Top: Some of the logs LiberTrace red-flagged for having multiple issues but the FDA still allowed to be shipped. The DayLight/Derick Snyder
By Esau J. Farr
MONROVIA – The Forestry Development Authority (FDA) permitted a company to export round logs mid-last year. However, the regulator ignored its computerized system—known as LiberTrace—red-flagged over 60 percent of the timber.
Out of the total 431 logs, Iroko Timber and Logging Corporation submitted for two shipments, LiberTrace identified 267 as problematic.
LiberTrace, which tracks logs from their sources to final destinations, found the logs’ details were inconsistent with the system’s information. Most of the logs had not been recorded during a pre-export inspection.
For instance, some logs had their butt-end diameters different from what Iroko declared. Others had volumes different from the ones submitted, while other logs had discrepancies with the lengths the Nigerian-owned company declared.
But the LiberTrace analysis and the export specs detailing each log shipped establish that the FDA allowed the tainted logs to go.
The combined 431 logs with a 2,549-cubic-meter volume, were loaded at the Port of Greenville, Sinoe County and departed on April 27 and July 2, 2024, on the Panamanian cargo ship MV Nimeh, destined for Bangladesh.
‘Nothing to add’
Based on the FDA’s standard operating procedures (SOPs) the regulator should have investigated the red flags and sought correction. If not, the SOPs provide the export to be disapproved. “Wood products that are not compliant with the legality definition shall not be authorized for export,” according to SOPs for export.
A screenshot from some of LiberTrace’s analysis of one of two Iroko exports last year the FDA unlawfully approved
The SOPs allow for the FDA to override LiberTrace’s alarms. However, in such a case, the FDA is required to record the justification for overriding the red flags for auditing. Screenshots of LiberTrace’s history of the logs prove there were no justifications for the FDA’s decision to approve the exports.
Those standards contribute to LiberTrace ensuring tax-complaint companies’ logs are legal, not just traceable. LiberTrace plays a critical role in the forestry sector, particularly in combating illegal logging and enhancing transparency in the timber trade. SGS, a Swiss verification company, built the system and the FDA co-manages it.
Confronted with the red flags, Theodore Nna, SGS’ project manager, did not respond to queries.
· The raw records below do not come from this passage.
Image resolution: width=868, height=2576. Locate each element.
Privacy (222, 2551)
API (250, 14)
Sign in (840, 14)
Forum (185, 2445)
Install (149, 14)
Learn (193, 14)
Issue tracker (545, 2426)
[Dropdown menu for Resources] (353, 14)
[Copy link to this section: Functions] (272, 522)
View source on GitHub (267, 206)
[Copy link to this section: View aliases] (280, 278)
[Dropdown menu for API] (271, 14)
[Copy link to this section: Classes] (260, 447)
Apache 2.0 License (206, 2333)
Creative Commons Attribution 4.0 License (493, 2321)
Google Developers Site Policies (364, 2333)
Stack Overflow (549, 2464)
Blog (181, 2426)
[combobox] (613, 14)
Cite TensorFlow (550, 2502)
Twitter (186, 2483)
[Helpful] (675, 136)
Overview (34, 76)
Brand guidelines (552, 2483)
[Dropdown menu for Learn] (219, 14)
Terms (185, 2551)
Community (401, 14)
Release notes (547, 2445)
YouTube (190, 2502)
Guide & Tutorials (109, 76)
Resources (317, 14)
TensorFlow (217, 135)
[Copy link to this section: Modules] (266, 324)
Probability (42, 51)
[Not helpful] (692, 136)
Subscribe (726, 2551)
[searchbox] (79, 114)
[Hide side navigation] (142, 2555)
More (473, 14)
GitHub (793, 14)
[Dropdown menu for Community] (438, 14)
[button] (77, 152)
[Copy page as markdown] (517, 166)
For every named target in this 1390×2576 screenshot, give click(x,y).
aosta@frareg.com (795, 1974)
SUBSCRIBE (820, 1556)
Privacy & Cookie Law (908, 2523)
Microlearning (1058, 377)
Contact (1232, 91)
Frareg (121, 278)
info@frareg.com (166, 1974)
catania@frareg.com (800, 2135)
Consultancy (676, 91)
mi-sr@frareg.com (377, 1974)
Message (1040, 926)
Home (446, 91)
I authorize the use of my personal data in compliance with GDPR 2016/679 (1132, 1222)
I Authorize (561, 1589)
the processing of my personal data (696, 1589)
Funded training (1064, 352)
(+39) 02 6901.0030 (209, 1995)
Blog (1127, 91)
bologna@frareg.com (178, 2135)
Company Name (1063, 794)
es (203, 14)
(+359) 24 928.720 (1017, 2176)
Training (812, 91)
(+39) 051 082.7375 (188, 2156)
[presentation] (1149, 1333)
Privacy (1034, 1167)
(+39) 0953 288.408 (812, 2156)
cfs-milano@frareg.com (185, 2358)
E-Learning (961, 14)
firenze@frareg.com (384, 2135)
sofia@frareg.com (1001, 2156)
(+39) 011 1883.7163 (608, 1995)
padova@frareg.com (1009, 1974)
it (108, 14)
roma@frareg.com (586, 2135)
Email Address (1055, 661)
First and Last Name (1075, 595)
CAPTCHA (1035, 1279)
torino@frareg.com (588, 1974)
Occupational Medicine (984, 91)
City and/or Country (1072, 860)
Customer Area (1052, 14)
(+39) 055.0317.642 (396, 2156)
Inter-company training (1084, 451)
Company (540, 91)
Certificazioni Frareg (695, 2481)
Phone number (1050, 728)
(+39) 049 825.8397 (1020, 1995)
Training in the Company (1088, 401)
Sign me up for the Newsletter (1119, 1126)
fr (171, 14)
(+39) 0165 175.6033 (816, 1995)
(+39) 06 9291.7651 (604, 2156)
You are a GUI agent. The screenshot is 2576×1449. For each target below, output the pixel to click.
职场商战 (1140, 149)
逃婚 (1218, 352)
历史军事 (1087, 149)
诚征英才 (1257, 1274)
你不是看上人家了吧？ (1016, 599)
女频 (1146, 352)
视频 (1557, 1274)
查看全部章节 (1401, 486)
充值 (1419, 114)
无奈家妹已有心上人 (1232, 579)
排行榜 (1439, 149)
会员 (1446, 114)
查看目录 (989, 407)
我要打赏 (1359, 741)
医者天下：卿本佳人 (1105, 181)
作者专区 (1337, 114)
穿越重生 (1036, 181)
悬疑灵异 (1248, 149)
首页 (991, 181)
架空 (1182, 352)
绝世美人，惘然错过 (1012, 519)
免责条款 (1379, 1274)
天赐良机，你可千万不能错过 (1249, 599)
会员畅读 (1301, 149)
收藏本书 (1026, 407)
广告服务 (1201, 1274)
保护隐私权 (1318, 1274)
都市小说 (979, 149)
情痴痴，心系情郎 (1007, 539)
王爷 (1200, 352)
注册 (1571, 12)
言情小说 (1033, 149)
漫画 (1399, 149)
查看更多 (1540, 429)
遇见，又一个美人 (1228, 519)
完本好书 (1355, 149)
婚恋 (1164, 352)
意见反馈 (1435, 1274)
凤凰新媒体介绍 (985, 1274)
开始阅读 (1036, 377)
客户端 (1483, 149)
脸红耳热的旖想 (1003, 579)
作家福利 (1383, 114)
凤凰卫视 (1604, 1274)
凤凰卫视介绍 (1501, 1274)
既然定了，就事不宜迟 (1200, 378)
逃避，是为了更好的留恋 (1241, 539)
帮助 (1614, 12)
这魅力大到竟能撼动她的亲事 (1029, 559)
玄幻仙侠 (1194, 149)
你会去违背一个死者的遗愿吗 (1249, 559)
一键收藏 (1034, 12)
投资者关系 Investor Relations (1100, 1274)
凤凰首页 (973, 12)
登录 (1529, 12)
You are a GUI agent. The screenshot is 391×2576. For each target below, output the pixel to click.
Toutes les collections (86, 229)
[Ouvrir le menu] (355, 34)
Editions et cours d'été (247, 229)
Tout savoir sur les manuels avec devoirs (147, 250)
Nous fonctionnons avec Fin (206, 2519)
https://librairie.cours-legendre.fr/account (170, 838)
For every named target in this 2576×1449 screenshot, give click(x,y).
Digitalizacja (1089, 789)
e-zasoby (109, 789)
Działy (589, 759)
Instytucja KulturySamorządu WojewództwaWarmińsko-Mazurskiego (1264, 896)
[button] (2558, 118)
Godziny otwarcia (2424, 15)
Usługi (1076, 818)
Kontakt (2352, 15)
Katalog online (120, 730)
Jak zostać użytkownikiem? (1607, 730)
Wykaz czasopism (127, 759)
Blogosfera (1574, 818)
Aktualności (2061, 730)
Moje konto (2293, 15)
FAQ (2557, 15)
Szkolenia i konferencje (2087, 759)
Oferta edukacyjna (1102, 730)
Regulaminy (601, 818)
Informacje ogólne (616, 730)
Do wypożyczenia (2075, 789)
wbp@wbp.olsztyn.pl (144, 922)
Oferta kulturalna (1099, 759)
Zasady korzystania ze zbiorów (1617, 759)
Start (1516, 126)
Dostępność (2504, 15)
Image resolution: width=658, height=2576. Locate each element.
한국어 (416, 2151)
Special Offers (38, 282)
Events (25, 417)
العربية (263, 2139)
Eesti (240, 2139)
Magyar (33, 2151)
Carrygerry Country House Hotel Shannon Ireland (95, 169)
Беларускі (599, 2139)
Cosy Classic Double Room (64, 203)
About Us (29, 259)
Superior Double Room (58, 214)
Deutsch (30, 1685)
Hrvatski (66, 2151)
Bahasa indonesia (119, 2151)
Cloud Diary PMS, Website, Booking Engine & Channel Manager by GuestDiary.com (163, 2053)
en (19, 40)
Nna did the same last year in a similar incident. He had sarcastically offered The DayLight a tutorial in interpreting LiberTrace’s data and analysis.
The FDA Managing Director Rudolph Merab declined to speak on the matter. “I believe my team handled this Iroko issue last year…,” Merab said in a WhatsApp chat. “I have nothing new to add!”
A screenshot of LiberTrace’s history of one of Iroko’s exports shows that the FDA did not justify why it overrode errors with several logs for auditing purposes.
Last year, the FDA dismissed reports as a “misinterpretation” of data. It argued that the errors and warnings LiberTrace sounded were routine “minor occurrences.”
Similarly, Iroko did not return emailed questions. The company had initially responded to the DayLight’s inquiries but ceased after the newspaper exposed a series of its wrongdoings.
This investigation adds to the logs’ taint and Iroko’s notoriety. A previous investigation found the logs spent over a year in the Central River Dugbe Community Forest in Sinoe County’s Jaedae District. One unearthed Iroko owed local people a good sum. Another revealed an Iroko shareholder was unqualified for logging over a co-ownership of a company punished for fraud.
This story was a production of the Community of Forest and Environmental Journalists of Liberia (CoFEJ).